### Record excerpts
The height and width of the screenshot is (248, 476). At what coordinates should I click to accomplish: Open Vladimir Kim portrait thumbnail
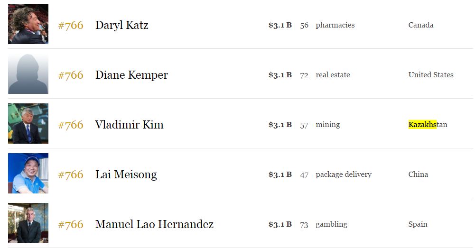pyautogui.click(x=28, y=123)
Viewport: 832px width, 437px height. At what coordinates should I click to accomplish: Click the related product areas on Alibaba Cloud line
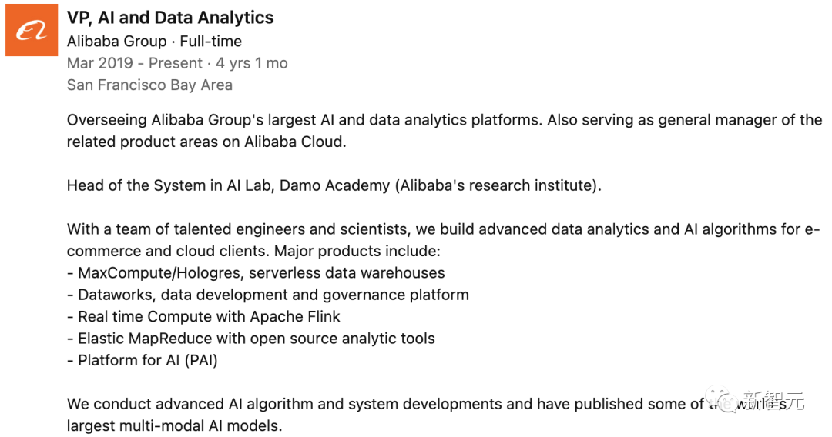tap(206, 142)
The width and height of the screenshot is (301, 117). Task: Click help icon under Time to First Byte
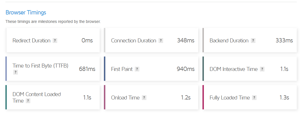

### Brief
Transcribe the material exactly, keeping every word and none of the pictures.

### Response area
The height and width of the screenshot is (248, 476). At what coordinates should I click to accomplish: Open Vladimir Kim portrait thumbnail
pyautogui.click(x=28, y=123)
Viewport: 832px width, 437px height. At what coordinates should I click to accomplish: Click the related product areas on Alibaba Cloud line
tap(206, 142)
The width and height of the screenshot is (301, 117). Task: Click help icon under Time to First Byte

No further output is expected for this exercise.